| Texto de origen |

Son días extraños. Entremezcladas con las ansiedades y angustias propias de la crisis, muchas de las leseras que han circulado en los medios y las redes sociales responden a una matriz apocalíptica. Si no nos reformateamos en esta o en aquella dirección -se plantea-, la humanidad no sobrevivirá. Es una amenaza grotesca, desde luego, pero como cualquiera dice lo que se le ocurre amparándose en que el virus es nuevo y nadie sabe cómo se comportará, el margen de impunidad para desplegar hipótesis sombrías ha crecido exponencialmente.
La pandemia nos tiene muy sobresaltados y a veces pareciera que la pérdida de libertad que hemos tenido es directamente proporcional a la pérdida del sentido de las proporciones.
En tributo a la sensatez, por lo mismo, sería bueno volver al realismo. En contra de lo que muchos creen -de partida-, no vamos a salir de este episodio moralmente fortalecidos o siendo mejores personas. Las pandemias son pandemias y no escuelas de virtud. Lo más probable es que seguiremos siendo los de siempre. Solidarios en parte, o a veces, egoístas también en parte, casi siempre. Es cierto que esta crisis -en la apoteosis de nuestro distanciamiento- ha puesto de manifiesto niveles de interdependencia que habíamos olvidado en los últimos años. Bien hecho que los refresquemos. Ahora, esta dimensión se hizo más nítida porque la estrategia sanitaria validó la responsabilidad individual, pero solo en la medida en que todos fuéramos capaces de asumirla. De nada sirve que me cuide yo si el resto no lo hace. Si yo fallo, por otra parte, me perjudico yo y pongo en riesgo a todos los demás. Para evitar frustraciones el día de mañana, sin embargo, sería preferible no dar por descontado que gracias a este baño de sociabilidad y respeto terminaremos siendo más solidarios y desprendidos.
Tampoco tiene mucho sustento suponer que el mundo que nos aguarda será totalmente distinto del que conocimos. Algunas cosas cambiarán, desde luego. De hecho, ya cambiaron: nos volvimos muy sensibles al riesgo y el horizonte de varias industrias está muy amenazado. Nadie duda de que viviremos un periodo largo de adaptación a las nuevas circunstancias. Eso, que ya es bastante, no se traduce, sin embargo, en que este sea el punto de inflexión de un mundo realmente nuevo por la manera en que vamos a vivir, a trabajar, a divertirnos o a estudiar en el futuro.
Es verdad que la emergencia reempoderó a la autoridad y al Estado. La epidemia planteó un tipo de amenaza que no puede ser enfrentada sino desde un mando y una planificación central, por así decirlo. No obstante eso, es extraño que de ahí se siga que vamos en camino a sociedades cada vez más totalitarias. Con pandemias o sin pandemias, no es hacia allá que camina la historia. Los autoritarismos suelen aparecer en el escenario colectivo básicamente en contextos de ingobernabilidad, mucho más que por amenazas externas, como podría ser en este caso el coronavirus. Con todo, es cierto que el mundo podría volverse más autoritario si eso es lo que quiere la gente, y que es lo que ha estado ocurriendo en países como Turquía o Brasil, o como Hungría y los mismos Estados Unidos.

| Registros disponibles |
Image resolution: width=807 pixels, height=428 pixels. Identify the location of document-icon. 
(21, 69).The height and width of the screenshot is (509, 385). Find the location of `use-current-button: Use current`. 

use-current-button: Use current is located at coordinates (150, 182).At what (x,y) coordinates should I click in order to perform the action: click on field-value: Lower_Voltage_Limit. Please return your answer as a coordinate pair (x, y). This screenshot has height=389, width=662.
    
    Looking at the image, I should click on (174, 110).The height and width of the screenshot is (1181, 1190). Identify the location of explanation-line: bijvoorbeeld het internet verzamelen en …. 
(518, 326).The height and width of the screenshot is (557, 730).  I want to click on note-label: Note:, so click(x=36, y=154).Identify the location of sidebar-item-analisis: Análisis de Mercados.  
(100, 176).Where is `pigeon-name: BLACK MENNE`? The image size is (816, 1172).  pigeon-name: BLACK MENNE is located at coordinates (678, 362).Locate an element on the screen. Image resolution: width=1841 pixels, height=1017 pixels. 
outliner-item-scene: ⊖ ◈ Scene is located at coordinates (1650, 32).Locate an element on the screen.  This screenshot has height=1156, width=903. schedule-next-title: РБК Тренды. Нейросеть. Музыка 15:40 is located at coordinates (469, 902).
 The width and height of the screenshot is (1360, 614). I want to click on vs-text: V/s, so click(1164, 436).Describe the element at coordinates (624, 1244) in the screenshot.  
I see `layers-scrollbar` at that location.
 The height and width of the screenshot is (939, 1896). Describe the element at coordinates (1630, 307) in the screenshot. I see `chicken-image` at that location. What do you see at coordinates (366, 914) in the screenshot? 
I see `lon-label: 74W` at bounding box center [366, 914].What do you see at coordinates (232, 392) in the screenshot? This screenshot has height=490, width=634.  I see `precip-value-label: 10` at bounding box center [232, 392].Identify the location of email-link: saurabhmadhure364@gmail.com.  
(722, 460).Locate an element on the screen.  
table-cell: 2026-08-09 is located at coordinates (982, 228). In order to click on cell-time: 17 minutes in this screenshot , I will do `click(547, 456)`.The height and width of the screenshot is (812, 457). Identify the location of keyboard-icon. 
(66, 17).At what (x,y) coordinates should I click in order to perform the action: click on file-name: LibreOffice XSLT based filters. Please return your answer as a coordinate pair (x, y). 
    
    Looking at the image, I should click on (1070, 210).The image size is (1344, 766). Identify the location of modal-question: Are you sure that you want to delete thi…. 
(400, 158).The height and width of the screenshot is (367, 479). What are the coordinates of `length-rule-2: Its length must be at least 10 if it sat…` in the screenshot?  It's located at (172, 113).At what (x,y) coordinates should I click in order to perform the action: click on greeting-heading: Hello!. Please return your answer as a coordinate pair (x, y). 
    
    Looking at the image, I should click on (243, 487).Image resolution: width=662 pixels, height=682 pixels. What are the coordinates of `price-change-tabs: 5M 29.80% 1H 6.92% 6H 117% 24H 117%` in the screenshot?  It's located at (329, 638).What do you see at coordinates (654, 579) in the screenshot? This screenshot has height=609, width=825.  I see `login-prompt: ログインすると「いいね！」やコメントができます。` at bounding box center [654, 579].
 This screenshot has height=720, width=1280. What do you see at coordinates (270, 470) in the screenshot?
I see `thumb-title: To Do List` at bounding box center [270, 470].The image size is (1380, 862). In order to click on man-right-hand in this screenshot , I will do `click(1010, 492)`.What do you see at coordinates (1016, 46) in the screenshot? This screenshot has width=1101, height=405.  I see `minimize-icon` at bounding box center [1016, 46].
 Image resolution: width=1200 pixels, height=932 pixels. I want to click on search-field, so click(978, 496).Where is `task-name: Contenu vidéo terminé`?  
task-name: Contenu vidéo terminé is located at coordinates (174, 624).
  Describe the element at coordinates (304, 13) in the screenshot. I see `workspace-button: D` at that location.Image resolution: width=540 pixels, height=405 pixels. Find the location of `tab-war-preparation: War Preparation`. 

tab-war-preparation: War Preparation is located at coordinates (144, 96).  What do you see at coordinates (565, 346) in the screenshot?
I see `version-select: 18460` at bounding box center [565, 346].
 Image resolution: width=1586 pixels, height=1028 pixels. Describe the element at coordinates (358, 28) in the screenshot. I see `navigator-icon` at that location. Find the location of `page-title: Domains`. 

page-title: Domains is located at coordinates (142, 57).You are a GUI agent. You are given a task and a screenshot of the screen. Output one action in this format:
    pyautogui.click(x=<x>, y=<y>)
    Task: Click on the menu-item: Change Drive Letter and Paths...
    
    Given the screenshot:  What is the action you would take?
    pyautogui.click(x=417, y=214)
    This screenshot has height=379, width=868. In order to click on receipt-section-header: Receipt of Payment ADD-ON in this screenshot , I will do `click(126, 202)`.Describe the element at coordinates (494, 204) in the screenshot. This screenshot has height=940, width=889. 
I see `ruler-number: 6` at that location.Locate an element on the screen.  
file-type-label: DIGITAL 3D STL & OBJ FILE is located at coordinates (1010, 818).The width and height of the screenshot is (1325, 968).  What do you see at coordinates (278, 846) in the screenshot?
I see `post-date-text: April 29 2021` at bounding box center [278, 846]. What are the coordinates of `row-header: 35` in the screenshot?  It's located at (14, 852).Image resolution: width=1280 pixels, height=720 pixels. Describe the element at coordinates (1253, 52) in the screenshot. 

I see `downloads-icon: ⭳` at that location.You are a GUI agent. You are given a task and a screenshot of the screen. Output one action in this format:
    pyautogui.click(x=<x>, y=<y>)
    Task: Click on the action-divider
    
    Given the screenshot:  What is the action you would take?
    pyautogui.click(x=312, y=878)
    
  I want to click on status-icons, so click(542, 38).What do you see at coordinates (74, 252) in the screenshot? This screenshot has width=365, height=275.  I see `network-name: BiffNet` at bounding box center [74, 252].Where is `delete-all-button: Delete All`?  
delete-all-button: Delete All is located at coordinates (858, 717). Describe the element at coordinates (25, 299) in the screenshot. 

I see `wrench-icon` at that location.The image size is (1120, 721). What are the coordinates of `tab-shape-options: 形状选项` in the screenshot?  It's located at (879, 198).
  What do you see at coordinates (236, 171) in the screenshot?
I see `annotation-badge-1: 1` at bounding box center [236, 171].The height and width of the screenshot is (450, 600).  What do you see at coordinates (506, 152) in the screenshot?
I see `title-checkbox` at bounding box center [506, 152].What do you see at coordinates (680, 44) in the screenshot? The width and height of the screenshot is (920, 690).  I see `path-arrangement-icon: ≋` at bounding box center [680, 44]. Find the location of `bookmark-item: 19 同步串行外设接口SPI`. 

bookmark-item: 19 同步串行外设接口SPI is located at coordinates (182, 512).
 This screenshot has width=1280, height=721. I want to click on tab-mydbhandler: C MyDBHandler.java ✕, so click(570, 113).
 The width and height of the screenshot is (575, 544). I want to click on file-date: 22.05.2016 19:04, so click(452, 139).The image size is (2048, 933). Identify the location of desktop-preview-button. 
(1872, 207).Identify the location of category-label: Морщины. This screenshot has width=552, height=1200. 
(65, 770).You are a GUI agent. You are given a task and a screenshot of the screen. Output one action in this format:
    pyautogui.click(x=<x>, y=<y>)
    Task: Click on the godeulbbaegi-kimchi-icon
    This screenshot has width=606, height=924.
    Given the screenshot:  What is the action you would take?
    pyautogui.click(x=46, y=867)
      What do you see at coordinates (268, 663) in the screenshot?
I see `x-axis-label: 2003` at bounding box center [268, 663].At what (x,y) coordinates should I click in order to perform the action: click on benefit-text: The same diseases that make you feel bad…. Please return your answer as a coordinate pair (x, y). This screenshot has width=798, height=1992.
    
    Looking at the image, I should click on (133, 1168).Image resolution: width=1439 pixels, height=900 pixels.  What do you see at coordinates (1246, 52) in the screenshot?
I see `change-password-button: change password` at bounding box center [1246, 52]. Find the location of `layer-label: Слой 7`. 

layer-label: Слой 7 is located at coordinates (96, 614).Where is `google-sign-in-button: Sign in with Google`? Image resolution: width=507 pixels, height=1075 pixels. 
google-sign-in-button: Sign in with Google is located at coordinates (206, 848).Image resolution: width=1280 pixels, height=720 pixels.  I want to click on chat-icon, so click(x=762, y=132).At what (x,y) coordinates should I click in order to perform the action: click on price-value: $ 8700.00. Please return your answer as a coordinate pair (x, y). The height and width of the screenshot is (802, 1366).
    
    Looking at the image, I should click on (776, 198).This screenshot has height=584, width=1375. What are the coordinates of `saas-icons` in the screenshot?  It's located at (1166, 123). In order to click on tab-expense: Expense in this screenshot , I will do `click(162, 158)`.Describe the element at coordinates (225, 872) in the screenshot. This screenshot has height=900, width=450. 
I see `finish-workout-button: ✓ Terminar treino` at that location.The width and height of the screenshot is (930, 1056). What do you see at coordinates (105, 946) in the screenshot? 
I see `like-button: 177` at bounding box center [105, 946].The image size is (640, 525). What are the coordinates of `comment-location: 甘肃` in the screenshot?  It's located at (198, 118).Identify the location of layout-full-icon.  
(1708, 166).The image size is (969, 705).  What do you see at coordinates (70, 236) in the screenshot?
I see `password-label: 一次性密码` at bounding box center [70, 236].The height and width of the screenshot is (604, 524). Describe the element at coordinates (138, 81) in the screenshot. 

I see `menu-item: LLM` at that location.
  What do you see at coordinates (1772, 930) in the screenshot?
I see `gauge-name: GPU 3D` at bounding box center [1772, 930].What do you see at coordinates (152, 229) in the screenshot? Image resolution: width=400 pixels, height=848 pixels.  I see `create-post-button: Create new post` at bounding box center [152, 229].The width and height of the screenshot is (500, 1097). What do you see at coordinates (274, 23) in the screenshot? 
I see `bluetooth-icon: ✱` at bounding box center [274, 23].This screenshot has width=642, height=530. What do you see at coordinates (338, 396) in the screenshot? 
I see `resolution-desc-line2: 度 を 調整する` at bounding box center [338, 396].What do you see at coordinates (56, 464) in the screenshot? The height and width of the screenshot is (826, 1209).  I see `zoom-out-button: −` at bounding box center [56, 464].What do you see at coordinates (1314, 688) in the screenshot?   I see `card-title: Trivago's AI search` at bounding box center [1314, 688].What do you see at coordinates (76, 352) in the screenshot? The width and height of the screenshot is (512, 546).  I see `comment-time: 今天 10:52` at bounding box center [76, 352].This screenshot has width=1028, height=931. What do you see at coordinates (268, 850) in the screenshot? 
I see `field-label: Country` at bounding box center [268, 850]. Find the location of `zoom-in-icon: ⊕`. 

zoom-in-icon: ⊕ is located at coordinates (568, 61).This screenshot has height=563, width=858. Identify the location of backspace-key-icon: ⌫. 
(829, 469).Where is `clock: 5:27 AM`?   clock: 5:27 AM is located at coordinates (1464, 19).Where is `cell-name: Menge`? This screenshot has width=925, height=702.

| Trabajo pedido |
1 - Enumera todos los países que se nombran en el texto sobre la pandemia.
2 - Según el texto sobre la pandemia, ¿qué ha crecido exponencialmente?
3 - Reproduce el fragmento del texto sobre la pandemia que va desde "Son días extraños." hasta "de las proporciones.", incluidas ambas partes.
Los registros no tienen ningún papel aquí.

| Ejercicios resueltos |
1 - Turquía, Brasil, Hungría y Estados Unidos.

2 - El margen de impunidad para desplegar hipótesis sombrías.

3 -
Son días extraños. Entremezcladas con las ansiedades y angustias propias de la crisis, muchas de las leseras que han circulado en los medios y las redes sociales responden a una matriz apocalíptica. Si no nos reformateamos en esta o en aquella dirección -se plantea-, la humanidad no sobrevivirá. Es una amenaza grotesca, desde luego, pero como cualquiera dice lo que se le ocurre amparándose en que el virus es nuevo y nadie sabe cómo se comportará, el margen de impunidad para desplegar hipótesis sombrías ha crecido exponencialmente.
La pandemia nos tiene muy sobresaltados y a veces pareciera que la pérdida de libertad que hemos tenido es directamente proporcional a la pérdida del sentido de las proporciones.